Lesson 8: The Gospel
This one is late because I was caught off guard. I thought it would be easy to dash something off quickly, then I sent last week’s short essay to a list of people with a paragraph that included “Remember all four (gospels) were written before the Copernican revolution. Let me look next week at ways we define the Gospel after that great change. For instance, possible ways we might define heaven now.”
I immediately received all sorts of comments about my use of the word “heaven.” They chided me for talking about the gospel as something that happens after we die and describing that as going to someplace called heaven. Although this was done with humor, fully understanding that is not at all what I meant, my friends used the situation to express dissatisfaction with the Church focusing its message on some other time or place. For instance, they would cite some poetic saying the Church uses when someone dies as meaning nothing at all. Although no one said it, I sensed people not only questioned the reality of hell but also heaven.

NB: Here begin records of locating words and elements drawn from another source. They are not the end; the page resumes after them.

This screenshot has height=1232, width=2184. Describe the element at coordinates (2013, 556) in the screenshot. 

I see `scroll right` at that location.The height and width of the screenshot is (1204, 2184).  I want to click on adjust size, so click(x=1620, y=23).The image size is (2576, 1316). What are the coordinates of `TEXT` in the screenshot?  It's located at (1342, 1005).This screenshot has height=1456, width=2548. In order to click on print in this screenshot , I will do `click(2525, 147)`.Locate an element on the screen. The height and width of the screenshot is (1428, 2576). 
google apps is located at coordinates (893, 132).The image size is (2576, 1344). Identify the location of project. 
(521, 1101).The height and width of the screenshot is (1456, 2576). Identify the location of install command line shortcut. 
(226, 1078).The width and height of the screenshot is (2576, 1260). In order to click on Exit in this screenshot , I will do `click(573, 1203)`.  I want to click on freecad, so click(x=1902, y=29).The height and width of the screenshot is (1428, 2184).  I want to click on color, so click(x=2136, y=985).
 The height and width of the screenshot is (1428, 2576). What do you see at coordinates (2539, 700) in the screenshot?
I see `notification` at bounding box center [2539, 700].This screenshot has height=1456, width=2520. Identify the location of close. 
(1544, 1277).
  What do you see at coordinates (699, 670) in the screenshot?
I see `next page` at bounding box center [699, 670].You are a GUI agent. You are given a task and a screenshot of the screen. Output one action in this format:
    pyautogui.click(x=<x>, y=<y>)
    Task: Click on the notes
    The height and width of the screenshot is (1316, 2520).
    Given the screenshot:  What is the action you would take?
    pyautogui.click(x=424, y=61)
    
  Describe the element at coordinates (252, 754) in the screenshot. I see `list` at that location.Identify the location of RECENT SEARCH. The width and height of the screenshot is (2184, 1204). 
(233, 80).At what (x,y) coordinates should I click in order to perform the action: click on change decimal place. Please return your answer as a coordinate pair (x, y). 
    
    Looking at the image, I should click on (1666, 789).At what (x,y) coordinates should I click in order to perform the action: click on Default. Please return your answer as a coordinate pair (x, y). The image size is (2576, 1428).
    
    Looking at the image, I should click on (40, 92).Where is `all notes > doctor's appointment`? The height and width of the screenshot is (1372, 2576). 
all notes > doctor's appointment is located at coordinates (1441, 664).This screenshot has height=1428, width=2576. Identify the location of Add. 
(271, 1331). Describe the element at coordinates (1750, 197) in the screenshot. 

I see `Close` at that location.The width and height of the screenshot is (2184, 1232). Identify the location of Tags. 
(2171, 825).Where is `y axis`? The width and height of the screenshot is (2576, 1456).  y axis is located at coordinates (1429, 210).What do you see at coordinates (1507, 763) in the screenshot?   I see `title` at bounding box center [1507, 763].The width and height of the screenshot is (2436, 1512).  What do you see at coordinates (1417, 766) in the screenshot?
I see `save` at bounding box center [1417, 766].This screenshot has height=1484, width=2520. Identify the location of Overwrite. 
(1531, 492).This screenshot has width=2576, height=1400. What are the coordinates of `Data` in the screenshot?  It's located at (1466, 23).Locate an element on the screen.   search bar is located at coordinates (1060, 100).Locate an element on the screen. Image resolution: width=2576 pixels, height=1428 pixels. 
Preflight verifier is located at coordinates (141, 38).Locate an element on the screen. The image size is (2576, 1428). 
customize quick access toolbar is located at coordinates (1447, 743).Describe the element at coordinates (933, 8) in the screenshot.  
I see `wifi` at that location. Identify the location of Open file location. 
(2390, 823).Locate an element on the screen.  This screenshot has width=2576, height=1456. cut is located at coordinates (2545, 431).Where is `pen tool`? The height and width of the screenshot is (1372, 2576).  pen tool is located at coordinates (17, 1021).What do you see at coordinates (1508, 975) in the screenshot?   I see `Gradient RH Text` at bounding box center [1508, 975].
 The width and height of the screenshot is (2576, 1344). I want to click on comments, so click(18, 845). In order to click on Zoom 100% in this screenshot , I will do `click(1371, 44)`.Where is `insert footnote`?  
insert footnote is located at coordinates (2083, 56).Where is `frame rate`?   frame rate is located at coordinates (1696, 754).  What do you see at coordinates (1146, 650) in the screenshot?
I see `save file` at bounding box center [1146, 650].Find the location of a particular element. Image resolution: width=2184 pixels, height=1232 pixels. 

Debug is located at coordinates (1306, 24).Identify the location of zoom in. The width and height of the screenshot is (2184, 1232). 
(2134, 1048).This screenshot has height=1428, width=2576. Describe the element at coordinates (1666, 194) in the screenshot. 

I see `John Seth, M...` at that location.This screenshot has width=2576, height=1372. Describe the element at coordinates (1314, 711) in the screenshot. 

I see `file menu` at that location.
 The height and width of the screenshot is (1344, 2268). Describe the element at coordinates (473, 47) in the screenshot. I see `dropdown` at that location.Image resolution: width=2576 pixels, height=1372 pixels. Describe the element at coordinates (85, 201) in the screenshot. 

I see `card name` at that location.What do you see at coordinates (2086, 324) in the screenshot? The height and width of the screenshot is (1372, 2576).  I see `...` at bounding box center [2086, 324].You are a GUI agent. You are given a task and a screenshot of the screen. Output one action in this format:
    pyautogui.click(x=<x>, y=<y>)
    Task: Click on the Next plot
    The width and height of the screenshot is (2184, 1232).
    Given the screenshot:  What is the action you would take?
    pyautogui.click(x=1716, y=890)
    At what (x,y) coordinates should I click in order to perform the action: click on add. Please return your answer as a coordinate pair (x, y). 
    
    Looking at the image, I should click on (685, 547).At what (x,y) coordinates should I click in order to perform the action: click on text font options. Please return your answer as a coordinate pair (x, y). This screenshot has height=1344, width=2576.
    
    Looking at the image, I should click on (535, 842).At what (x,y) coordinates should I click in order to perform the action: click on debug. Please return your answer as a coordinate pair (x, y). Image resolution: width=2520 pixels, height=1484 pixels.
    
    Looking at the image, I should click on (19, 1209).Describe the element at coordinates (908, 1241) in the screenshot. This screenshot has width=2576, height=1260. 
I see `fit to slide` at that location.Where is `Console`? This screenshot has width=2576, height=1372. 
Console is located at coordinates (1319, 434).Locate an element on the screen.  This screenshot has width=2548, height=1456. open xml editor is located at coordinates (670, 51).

That led me first to realize I could not casually talk as if we have handled the Copernican Revolution. The New Testament used the scientific concepts of the first century that pictured the universe as concentric spheres with humans occupying the earth at the center and God and his angels in heaven at the outermost ring. I don’t think anyone in our modern scientific age really thinks there is such a place anymore. Yet, we still talk about the Gospel as a promise that we will get to heaven after we die if we are good or have faith in Jesus.
But perhaps even more importantly, I realized when we do use first-century concepts, we also completely miss what Paul and the four evangelists meant by the Gospel. The good news they proclaimed was that Jesus of Nazareth acting with divine power started the Kingdom of God 2000 years ago. They were talking more about God sharing a special kind of community with us rather than a place.
Sometimes the message was compressed into “God raised Jesus from the dead after the political and religious establishment executed him.” The Idea was that the crucifixion did not remove God’s presence among his people. Jesus’ kind of community is still possible. If we make the resurrection into something that only makes it possible to be with God after we die, we miss the point. Worldly authorities do not execute people for talking about something that happens in another world after death.
I’m not sure why I used “heaven” instead of the “Kingdom of God.” I guess I was thinking about the need to translate first-century concepts into 21st-century ones after Copernicus. Maybe I thought I could do something like Dante who used his Church’s concepts of the inferno, purgatory, and paradise to comment on his contemporary society. I really can’t remember what was going on in my head. However, when I received my friends’ critiques, it seemed to be a bad idea as the word comes with too many implications.
However, now I think it might have been a fortunate mistake. It certainly brought out the difficulty of putting the Gospel into contemporary language. It also revealed the problems some of my friends have with the way the Church is doing it.
In the coming weeks, I’ll try to examine the Gospel as a message about the community God calls his people to establish in our world.